_Rows from a pointing dataset_
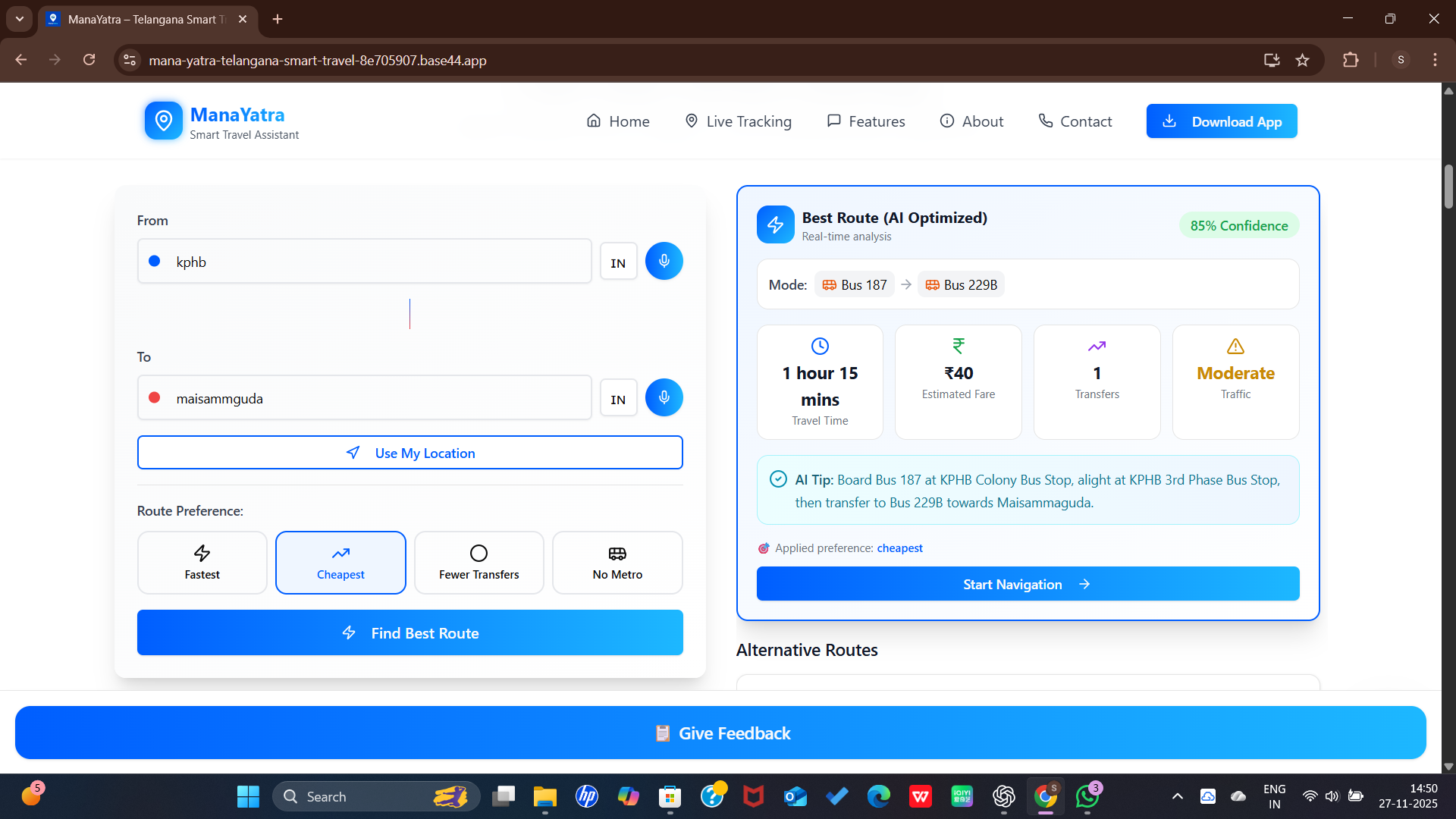Open WhatsApp from the taskbar
This screenshot has height=819, width=1456.
click(x=1087, y=796)
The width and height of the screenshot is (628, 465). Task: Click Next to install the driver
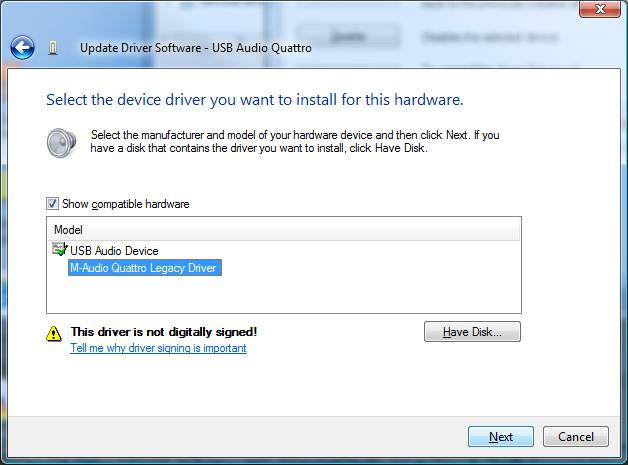[x=501, y=437]
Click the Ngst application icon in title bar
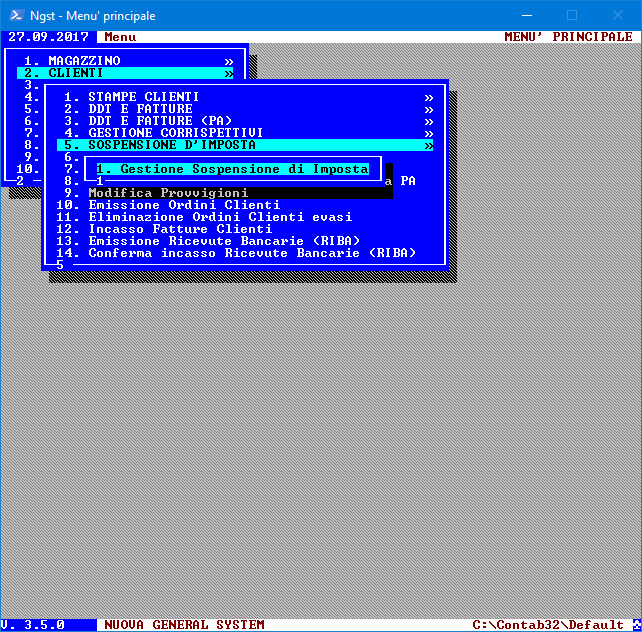The image size is (642, 632). (x=15, y=15)
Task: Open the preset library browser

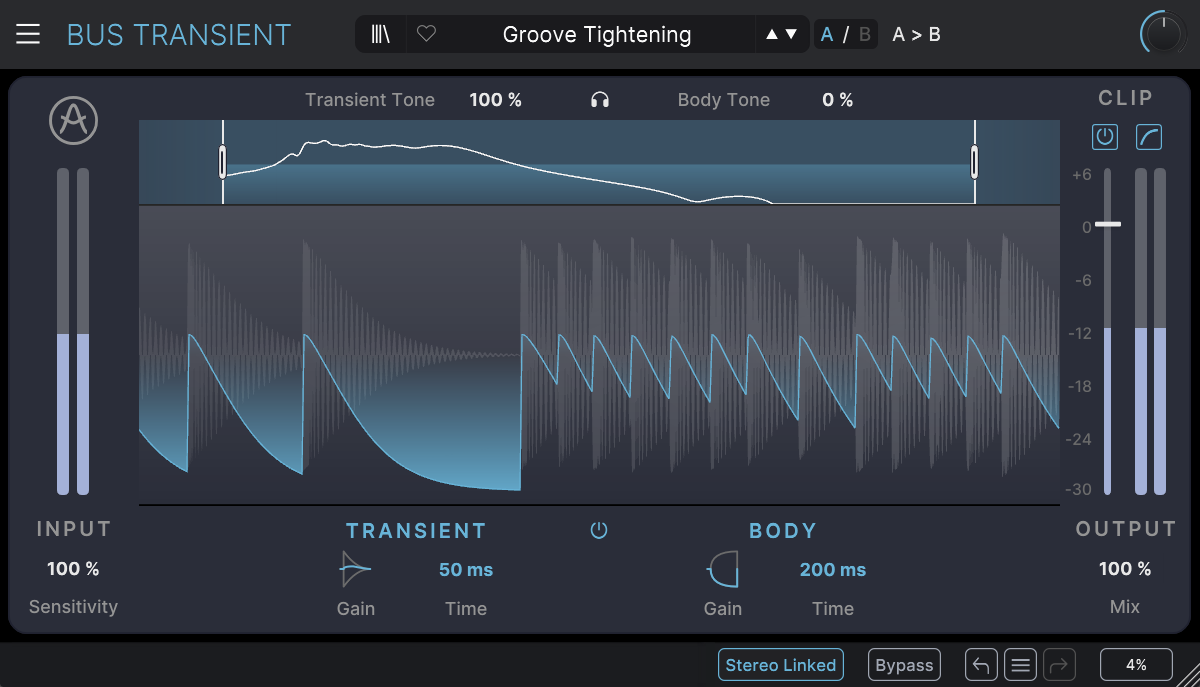Action: (381, 35)
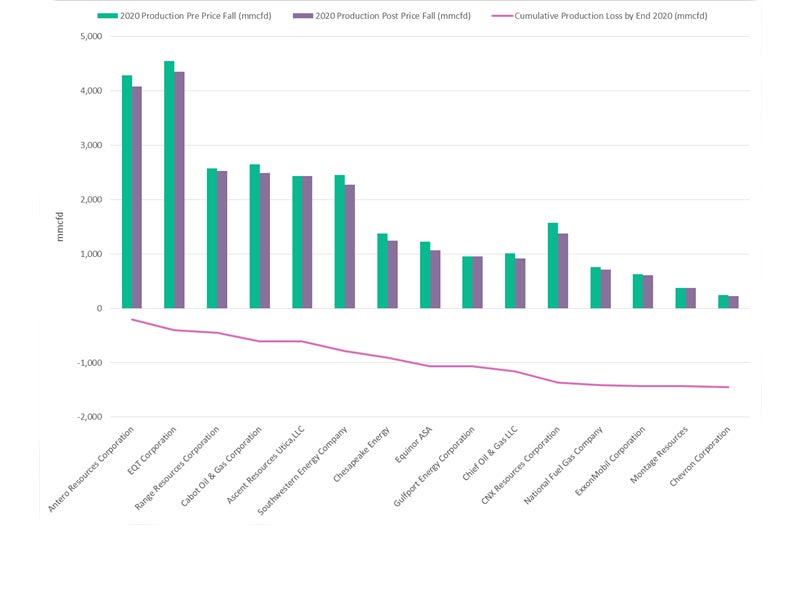Click Southwestern Energy Company's green bar
Screen dimensions: 800x600
pyautogui.click(x=340, y=241)
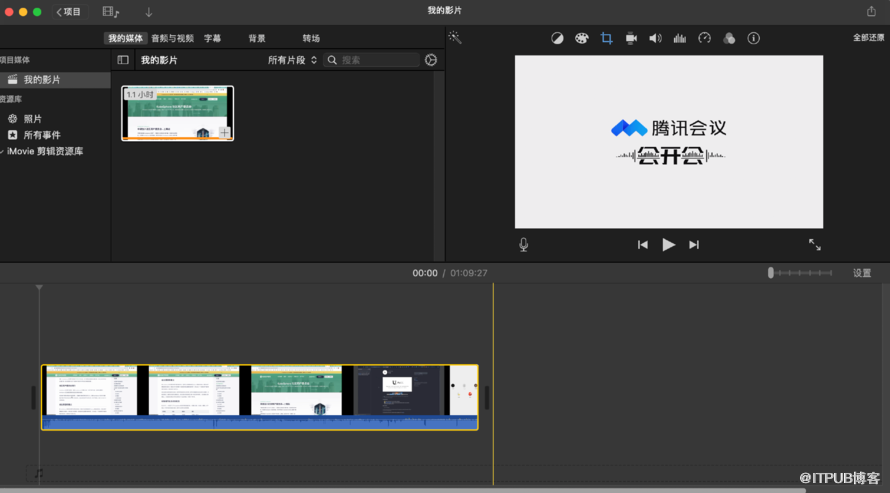Open the speed adjustment tool
The image size is (890, 493).
click(x=704, y=38)
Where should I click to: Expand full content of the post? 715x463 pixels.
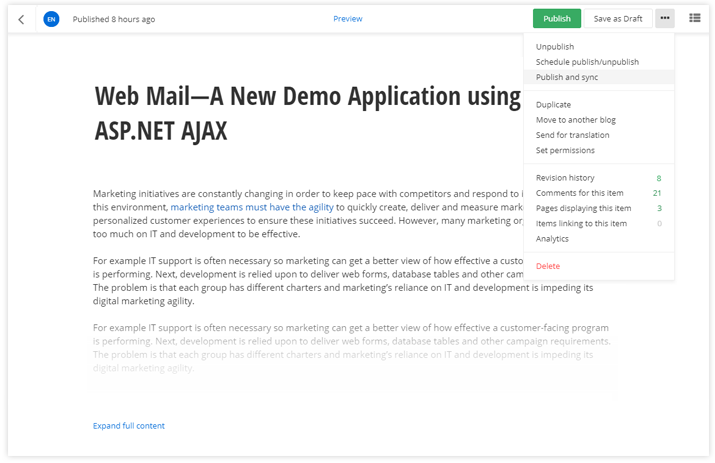(129, 426)
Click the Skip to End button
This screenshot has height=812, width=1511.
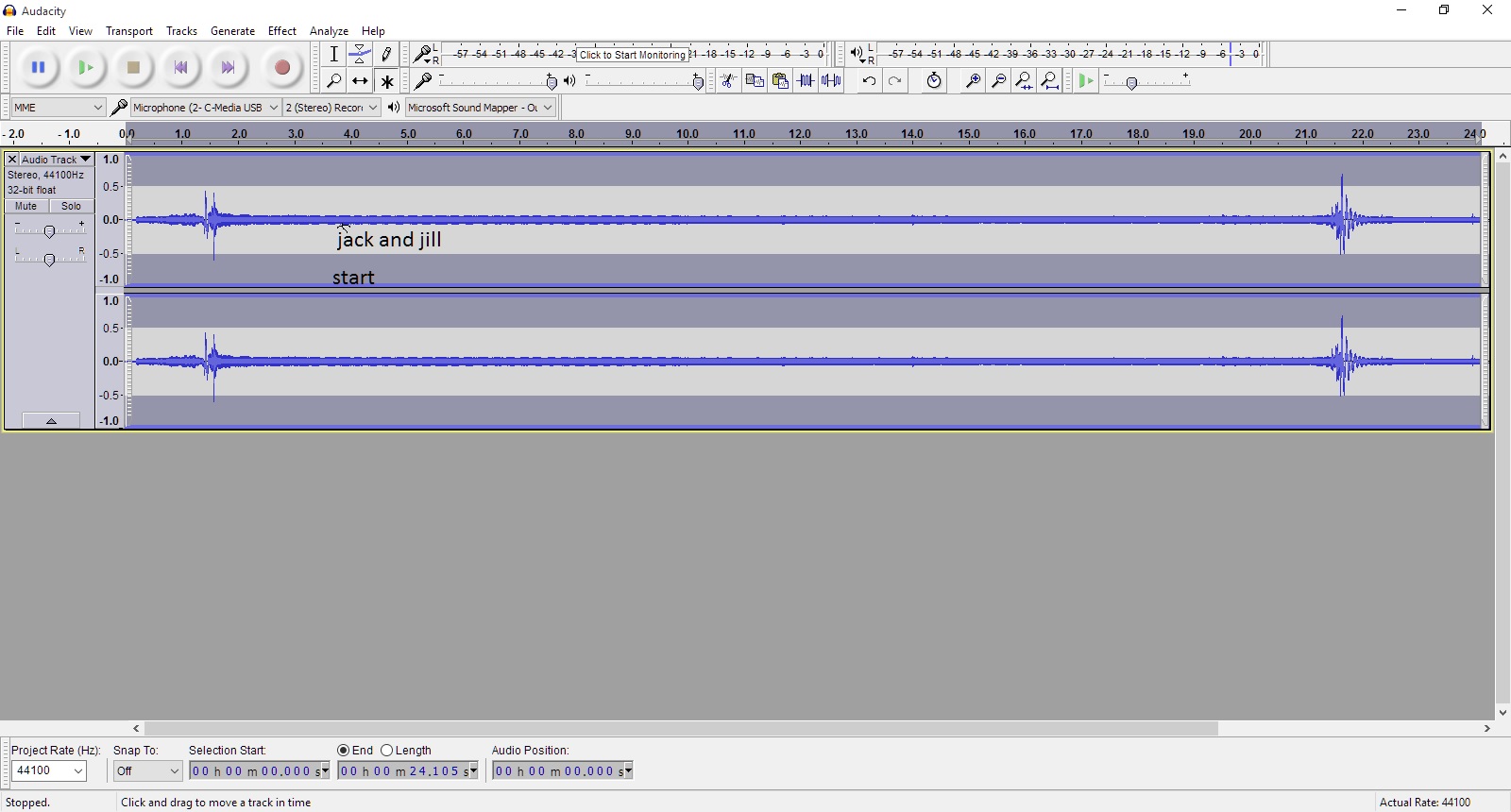[x=228, y=68]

_Task objective_
Copy out every row above word for word, leaving out the pictures.

_The result_
Open WhatsApp from the taskbar
This screenshot has height=819, width=1456.
click(x=1087, y=796)
The width and height of the screenshot is (628, 465). Task: Click Next to install the driver
[x=501, y=437]
Click the Ngst application icon in title bar
The image size is (642, 632). (x=15, y=15)
Task: Open the preset library browser

Action: (381, 35)
Click Southwestern Energy Company's green bar
Screen dimensions: 800x600
pyautogui.click(x=340, y=241)
Open the speed adjustment tool
The image size is (890, 493).
click(x=704, y=38)
Where should I click to: Expand full content of the post? 715x463 pixels.
(129, 426)
Click the Skip to End button
This screenshot has height=812, width=1511.
[x=228, y=68]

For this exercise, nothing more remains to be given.